According to a further embodiment of the workpiece feed device, each of the workpiece feeders has a slide and an actuator in order to displace workpieces that have been supplied or are to be supplied into a respective associated workpiece receptacle of the workpiece carrier.

According to a further embodiment, the sensor is linked to the controller in terms of data technology. Signals from the sensor or the workpiece carrier drive, which characterize the setting or position of the workpiece carrier, can thus be forwarded to the controller for signal evaluation. As a result of the signal evaluation, the individual workpiece feeders, in particular their actuators, can then be activated individually or coordinated with one another.

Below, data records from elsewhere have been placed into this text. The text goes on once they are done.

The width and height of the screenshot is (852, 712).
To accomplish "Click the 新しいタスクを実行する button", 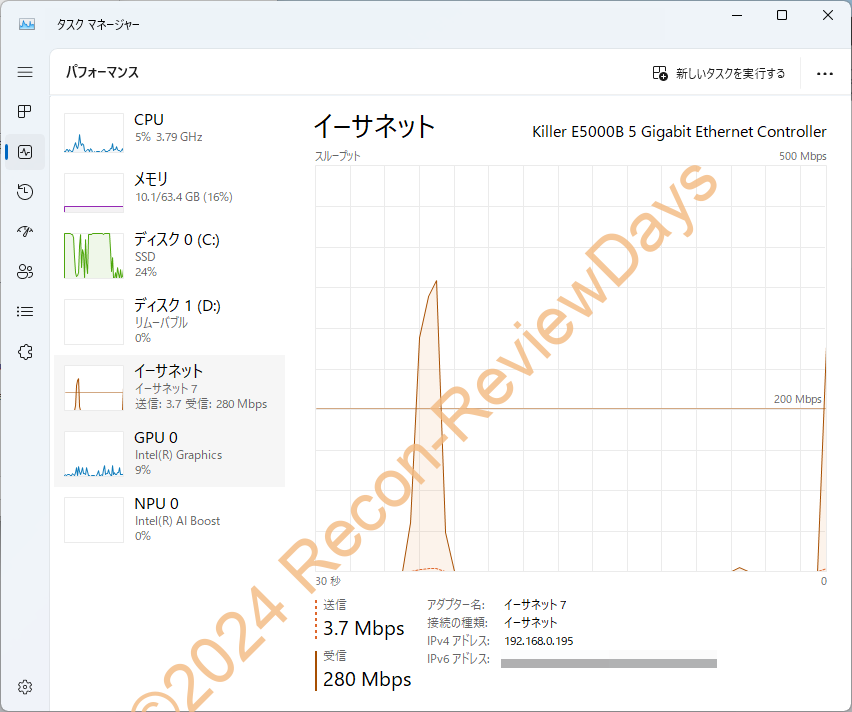I will 724,73.
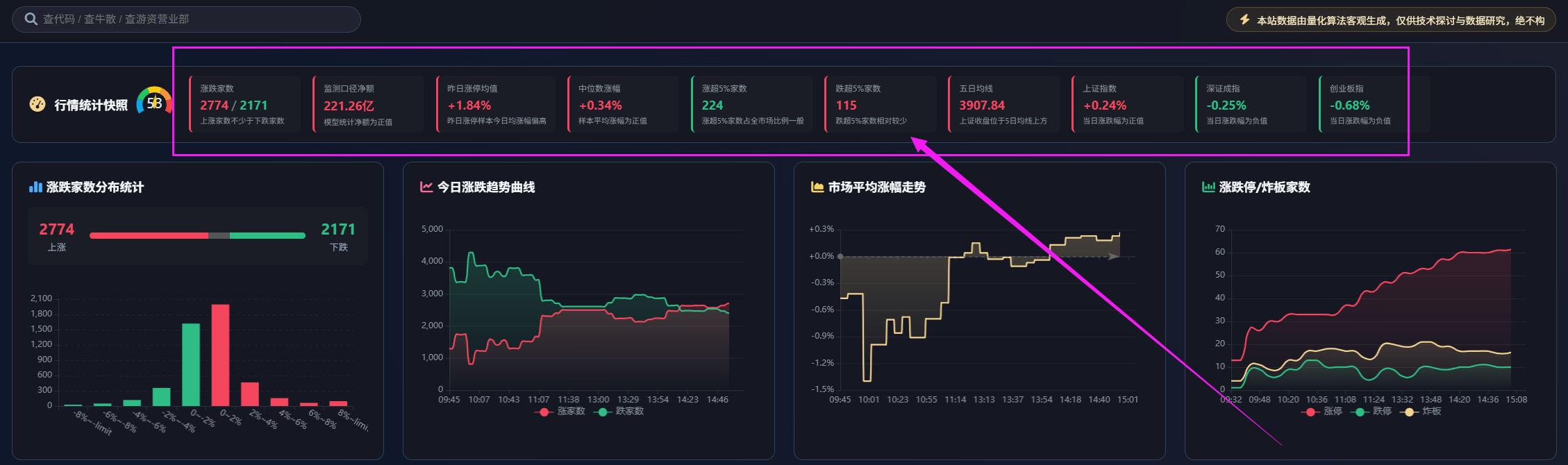Click the bar chart icon beside 涨跌家数分布统计
The height and width of the screenshot is (465, 1568).
point(35,187)
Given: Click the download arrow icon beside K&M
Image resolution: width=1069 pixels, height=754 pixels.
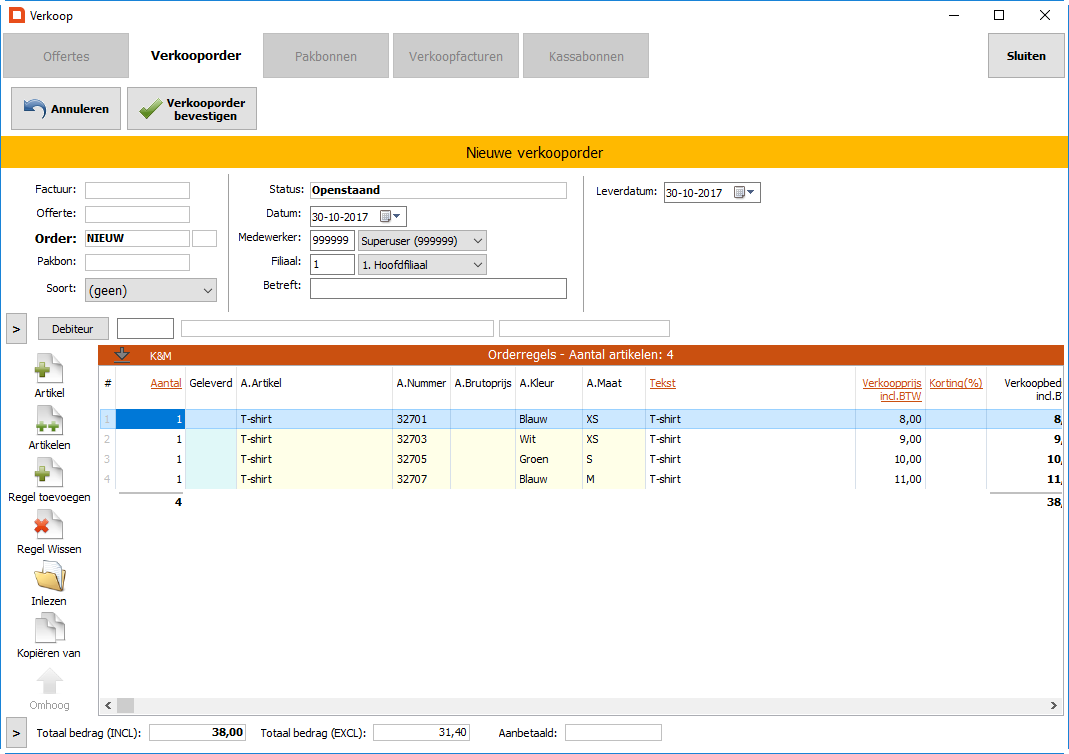Looking at the screenshot, I should (122, 354).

According to a further embodiment of the workpiece feed device, the controller is coupled to each of the workpiece feeders and designed to activate the individual workpiece feeders depending on the position of the workpiece carrier and/or in a coordinated manner.

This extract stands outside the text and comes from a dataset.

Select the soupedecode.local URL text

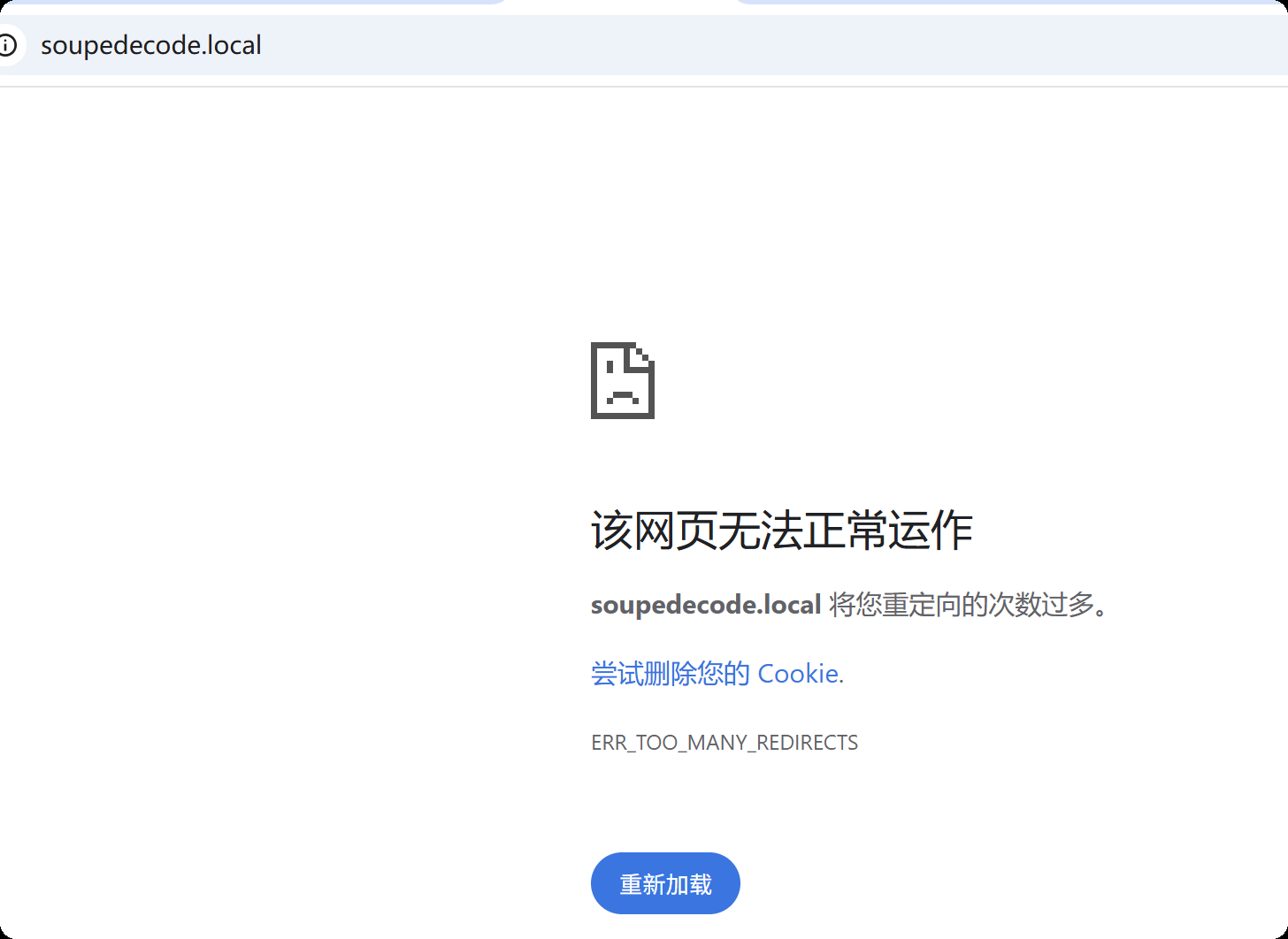pyautogui.click(x=151, y=45)
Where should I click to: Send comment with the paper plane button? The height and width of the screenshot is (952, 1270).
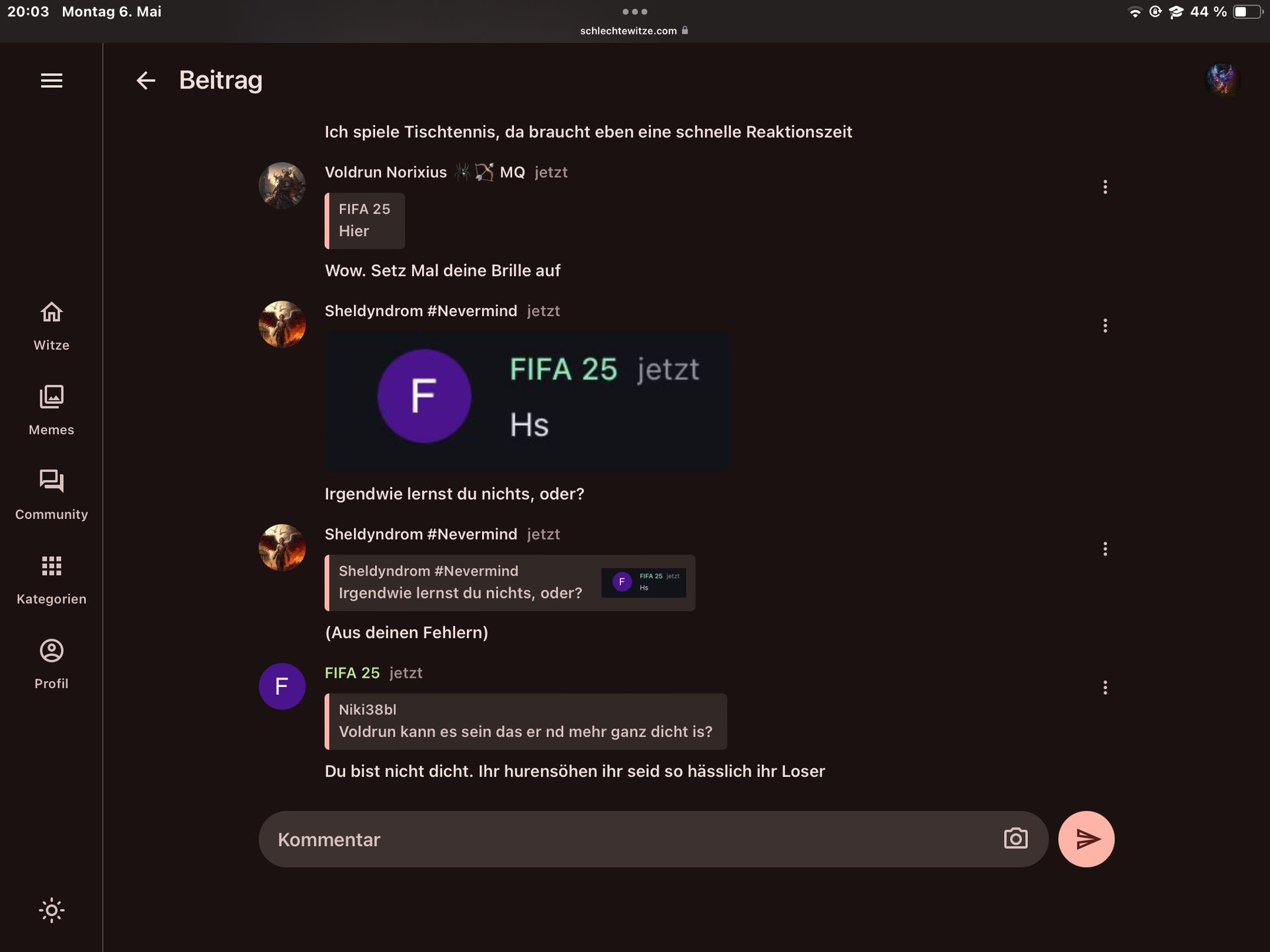click(x=1086, y=839)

The controller can be designed to control the individual workpiece feeders synchronously, staggered or overlapping in time in order to equip or provide the workpiece holders that are guided past the workpiece feeders or positioned at the workpiece feeders with a suitable workpiece. In particular, it is provided that the control activates or triggers the individual actuators of the respective workpiece feeders.

According to a further refinement, the controller is designed to activate the workpiece feeders synchronously in time, alternately with one another or in an alternating sequence with a time offset relative to one another.

Provision is made here in particular for an optional time offset for the activation of individual workpiece feeders depending on the distance between the workpiece feeders along the direction of movement of the workpiece carrier, depending on a distance between workpiece holders of the workpiece carrier arranged adjacent to one another along the direction of movement and/or depending on a speed of the movement of the workpiece carrier along the direction of movement can be determined or is specifically determined.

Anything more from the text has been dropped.